Reputation: 165
I have a data set with one grouping character variable x and one numeric variable y. For each value of x I want to select value of y that occurs the most, but for each value of x I want only one value of y (doesn't matter which one). I know how to select all such y for each x, but I don't know how to select only one.
proc sql;
select x,y
from (select x, y, count(*) as n_y
from lab7.a
group by x,y)
group by x
having n_y=max(n_y)
;
quit;
The code above gives me all such y for each x, but I would like to have only one y for each x.
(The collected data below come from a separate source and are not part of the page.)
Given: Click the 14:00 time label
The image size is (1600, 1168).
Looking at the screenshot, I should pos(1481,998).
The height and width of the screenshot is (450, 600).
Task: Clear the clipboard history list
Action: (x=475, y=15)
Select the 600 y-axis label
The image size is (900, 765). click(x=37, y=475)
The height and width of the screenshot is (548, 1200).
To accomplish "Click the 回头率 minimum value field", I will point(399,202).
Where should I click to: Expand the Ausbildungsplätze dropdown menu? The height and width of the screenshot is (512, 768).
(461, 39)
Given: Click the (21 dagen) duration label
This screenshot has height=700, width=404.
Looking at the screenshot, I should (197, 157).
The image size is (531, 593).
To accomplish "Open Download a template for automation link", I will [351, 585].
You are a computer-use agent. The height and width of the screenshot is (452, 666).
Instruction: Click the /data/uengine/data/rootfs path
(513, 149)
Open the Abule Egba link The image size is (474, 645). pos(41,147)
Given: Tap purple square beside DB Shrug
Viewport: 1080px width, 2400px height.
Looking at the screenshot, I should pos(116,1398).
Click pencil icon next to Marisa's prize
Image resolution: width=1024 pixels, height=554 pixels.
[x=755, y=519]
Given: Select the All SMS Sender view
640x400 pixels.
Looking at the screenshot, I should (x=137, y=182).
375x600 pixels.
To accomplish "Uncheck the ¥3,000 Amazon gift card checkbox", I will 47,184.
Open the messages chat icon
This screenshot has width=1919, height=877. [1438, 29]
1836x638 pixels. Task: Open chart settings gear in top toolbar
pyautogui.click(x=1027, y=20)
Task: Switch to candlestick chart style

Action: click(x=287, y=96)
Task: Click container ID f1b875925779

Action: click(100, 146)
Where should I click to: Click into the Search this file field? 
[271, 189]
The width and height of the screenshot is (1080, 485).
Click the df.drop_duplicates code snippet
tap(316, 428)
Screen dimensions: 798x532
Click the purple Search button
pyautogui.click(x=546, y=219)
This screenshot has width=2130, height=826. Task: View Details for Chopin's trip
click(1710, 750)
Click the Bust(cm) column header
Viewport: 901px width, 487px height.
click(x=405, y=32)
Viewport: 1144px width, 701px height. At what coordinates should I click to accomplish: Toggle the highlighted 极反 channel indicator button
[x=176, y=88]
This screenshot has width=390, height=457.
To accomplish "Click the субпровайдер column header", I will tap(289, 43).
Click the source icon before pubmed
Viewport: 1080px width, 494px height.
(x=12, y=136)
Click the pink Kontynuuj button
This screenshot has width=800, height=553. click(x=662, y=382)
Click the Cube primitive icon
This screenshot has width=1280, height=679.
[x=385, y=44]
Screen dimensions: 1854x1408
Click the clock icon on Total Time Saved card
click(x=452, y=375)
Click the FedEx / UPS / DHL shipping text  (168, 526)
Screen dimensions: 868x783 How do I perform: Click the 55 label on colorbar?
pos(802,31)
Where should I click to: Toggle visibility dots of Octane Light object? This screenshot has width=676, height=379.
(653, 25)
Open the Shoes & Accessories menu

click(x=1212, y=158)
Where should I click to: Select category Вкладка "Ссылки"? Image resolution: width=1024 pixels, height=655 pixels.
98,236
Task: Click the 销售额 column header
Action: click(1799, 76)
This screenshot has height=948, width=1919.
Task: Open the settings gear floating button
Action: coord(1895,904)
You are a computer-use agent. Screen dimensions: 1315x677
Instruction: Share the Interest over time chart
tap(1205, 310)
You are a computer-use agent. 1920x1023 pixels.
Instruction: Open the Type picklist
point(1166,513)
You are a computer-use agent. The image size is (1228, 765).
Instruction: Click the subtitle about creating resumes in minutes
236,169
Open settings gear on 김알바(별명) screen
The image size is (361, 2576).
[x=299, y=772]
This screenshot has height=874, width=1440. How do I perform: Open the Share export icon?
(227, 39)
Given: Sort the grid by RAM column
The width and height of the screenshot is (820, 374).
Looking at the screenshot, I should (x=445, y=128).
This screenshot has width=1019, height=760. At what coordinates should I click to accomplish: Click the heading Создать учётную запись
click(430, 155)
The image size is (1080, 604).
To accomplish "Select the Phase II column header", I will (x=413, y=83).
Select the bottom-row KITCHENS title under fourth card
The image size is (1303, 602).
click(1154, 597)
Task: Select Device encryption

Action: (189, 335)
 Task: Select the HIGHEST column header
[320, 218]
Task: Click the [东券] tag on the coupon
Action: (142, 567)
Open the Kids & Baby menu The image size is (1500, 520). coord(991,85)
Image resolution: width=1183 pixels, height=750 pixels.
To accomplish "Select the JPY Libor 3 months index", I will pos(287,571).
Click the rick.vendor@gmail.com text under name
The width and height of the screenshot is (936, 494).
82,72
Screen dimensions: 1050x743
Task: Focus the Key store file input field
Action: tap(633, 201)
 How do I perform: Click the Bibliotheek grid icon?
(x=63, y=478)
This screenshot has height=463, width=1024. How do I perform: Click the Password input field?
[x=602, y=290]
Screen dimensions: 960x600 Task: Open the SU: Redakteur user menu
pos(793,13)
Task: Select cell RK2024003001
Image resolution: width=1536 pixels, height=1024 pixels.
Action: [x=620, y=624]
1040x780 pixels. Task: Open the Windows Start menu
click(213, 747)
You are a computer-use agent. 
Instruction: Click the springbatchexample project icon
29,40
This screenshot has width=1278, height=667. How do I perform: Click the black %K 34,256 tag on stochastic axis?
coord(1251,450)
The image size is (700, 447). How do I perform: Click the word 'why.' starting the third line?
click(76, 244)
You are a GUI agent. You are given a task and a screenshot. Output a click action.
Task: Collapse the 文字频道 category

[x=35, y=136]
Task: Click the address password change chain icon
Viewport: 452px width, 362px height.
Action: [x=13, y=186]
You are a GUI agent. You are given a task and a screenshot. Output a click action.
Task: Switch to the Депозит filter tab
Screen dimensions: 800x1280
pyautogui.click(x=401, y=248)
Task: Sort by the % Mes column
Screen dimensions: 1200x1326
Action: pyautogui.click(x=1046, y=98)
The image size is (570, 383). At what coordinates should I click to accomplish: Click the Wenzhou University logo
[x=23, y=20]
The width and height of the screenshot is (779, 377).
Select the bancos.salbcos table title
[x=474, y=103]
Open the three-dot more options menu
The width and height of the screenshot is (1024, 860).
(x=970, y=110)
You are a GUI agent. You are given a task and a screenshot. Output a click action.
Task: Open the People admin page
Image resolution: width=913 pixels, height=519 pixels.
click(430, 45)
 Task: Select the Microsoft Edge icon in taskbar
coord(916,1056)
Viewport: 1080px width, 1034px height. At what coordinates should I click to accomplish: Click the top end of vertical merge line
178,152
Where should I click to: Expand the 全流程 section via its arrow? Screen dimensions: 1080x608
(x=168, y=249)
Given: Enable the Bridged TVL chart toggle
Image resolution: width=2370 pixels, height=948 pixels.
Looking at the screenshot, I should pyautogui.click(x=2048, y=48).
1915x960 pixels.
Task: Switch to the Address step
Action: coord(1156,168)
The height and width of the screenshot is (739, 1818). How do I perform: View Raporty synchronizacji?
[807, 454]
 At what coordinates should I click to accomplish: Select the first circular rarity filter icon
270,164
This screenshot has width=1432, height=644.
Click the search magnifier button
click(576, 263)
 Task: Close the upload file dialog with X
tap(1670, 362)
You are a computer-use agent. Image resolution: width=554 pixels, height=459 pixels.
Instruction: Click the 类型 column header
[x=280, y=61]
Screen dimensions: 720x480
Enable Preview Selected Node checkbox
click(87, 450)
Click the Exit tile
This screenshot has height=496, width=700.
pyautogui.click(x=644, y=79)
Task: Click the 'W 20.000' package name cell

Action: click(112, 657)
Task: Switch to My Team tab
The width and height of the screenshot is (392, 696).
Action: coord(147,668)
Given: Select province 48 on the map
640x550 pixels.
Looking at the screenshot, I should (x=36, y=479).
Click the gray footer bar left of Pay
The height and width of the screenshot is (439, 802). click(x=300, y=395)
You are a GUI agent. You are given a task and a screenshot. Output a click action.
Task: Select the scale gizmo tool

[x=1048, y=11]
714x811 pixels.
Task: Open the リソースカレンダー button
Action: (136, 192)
I tried using order by n_y in a subquery and then select top 1, but apparently it doesn't work in sas. I also tried monotonic, but it adds number to rows to the whole query, it doesn't work within a group.
For example if I had data:
x y
A 1
A 2
A 2
B 1
B 2
C 3
C 3
my code will return
x y
A 2
B 1
B 2
C 3
but I would like
x y
A 2
B 1
C 3
or
x y
A 2
B 2
C 3
Upvotes: 2
Views: 2324
Reputation: 63424
Since SAS doesn't support the windowing functions or TOP X, I don't think it's technically doable in a single query. You can probably use MONOTONIC() in conjunction with outer query, though:
select x,y from (
select x,y, monotonic() as m
from (select x, y, count(*) as n_y
from have
group by x,y)
group by x
having n_y=max(n_y)
)
group by x
having m=max(m)
;
Or
proc sql;
select x,max(y) from (
select x,y
from (select x, y, count(*) as n_y
from have
group by x,y)
group by x
having n_y=max(n_y)
)
group by x
;
quit;
That of course gives you a biased result - if you're okay with that, then that's fine.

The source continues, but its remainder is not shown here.